** Opening INPUT DATA block **

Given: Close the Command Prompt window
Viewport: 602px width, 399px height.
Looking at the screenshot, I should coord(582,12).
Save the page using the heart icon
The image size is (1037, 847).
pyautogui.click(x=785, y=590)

** Closing INPUT DATA block **

> [HOW TO COMPLETE THIS TASK] Extract all of the data shown above and repeat it verbatim.

> [SOLUTION TO THIS PROBLEM]
Given: Close the Command Prompt window
Viewport: 602px width, 399px height.
Looking at the screenshot, I should coord(582,12).
Save the page using the heart icon
The image size is (1037, 847).
pyautogui.click(x=785, y=590)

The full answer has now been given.